>> Start DATASET RECORDS
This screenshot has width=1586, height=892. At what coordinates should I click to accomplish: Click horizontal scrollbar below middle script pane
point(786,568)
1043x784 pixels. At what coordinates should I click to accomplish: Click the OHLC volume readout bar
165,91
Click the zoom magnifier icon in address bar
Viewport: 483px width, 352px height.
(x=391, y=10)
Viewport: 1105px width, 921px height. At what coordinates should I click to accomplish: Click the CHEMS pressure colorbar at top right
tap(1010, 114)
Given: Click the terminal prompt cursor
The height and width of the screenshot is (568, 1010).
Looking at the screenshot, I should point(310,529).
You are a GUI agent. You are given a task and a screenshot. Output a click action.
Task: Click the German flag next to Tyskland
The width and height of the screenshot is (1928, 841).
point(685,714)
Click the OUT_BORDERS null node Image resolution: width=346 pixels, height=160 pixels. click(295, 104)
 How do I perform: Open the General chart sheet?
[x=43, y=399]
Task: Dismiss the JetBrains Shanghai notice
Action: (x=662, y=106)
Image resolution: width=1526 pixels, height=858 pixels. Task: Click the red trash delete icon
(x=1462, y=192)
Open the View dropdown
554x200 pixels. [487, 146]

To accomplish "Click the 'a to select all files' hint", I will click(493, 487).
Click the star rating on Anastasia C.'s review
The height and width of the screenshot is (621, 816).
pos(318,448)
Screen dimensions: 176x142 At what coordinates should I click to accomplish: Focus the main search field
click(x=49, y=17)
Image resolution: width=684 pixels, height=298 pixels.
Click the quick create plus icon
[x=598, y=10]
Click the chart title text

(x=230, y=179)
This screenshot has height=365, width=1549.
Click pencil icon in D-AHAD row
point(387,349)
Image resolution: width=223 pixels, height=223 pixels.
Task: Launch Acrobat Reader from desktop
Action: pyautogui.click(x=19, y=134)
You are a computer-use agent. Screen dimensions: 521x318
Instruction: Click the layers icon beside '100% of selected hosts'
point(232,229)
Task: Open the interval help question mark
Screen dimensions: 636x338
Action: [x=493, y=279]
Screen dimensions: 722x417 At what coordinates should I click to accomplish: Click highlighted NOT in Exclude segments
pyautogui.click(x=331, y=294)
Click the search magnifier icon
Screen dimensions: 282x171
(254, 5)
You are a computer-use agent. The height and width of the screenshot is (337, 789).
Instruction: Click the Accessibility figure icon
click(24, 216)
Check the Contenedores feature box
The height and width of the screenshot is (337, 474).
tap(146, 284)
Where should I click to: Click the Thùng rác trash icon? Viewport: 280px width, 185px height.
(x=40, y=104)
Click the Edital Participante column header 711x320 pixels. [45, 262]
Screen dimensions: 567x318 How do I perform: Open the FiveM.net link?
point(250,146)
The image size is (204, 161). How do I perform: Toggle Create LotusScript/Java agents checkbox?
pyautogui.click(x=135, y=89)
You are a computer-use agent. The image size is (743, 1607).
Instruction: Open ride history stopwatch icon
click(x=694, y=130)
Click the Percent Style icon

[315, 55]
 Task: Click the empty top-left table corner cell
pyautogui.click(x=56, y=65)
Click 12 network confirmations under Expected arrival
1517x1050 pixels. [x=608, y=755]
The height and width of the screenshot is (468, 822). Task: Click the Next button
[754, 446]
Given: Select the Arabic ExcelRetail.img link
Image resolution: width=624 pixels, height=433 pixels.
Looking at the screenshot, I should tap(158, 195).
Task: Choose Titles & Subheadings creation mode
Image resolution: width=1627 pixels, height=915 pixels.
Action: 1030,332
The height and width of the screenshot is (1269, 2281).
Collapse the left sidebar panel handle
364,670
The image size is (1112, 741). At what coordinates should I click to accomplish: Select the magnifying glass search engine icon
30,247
>> End DATASET RECORDS
> **STATED EXERCISE**: Please print everything in the records from the line containing "Image resolution: width=1526" down to the line containing "Click the Edital", with both of those lines included.

> **COMPLETED EXERCISE**:
Image resolution: width=1526 pixels, height=858 pixels. Task: Click the red trash delete icon
(x=1462, y=192)
Open the View dropdown
554x200 pixels. [487, 146]

To accomplish "Click the 'a to select all files' hint", I will click(493, 487).
Click the star rating on Anastasia C.'s review
The height and width of the screenshot is (621, 816).
pos(318,448)
Screen dimensions: 176x142 At what coordinates should I click to accomplish: Focus the main search field
click(x=49, y=17)
Image resolution: width=684 pixels, height=298 pixels.
Click the quick create plus icon
[x=598, y=10]
Click the chart title text

(x=230, y=179)
This screenshot has height=365, width=1549.
Click pencil icon in D-AHAD row
point(387,349)
Image resolution: width=223 pixels, height=223 pixels.
Task: Launch Acrobat Reader from desktop
Action: pyautogui.click(x=19, y=134)
You are a computer-use agent. Screen dimensions: 521x318
Instruction: Click the layers icon beside '100% of selected hosts'
point(232,229)
Task: Open the interval help question mark
Screen dimensions: 636x338
Action: [x=493, y=279]
Screen dimensions: 722x417 At what coordinates should I click to accomplish: Click highlighted NOT in Exclude segments
pyautogui.click(x=331, y=294)
Click the search magnifier icon
Screen dimensions: 282x171
(254, 5)
You are a computer-use agent. The height and width of the screenshot is (337, 789).
Instruction: Click the Accessibility figure icon
click(24, 216)
Check the Contenedores feature box
The height and width of the screenshot is (337, 474).
tap(146, 284)
Where should I click to: Click the Thùng rác trash icon? Viewport: 280px width, 185px height.
(x=40, y=104)
Click the Edital Participante column header 711x320 pixels. [45, 262]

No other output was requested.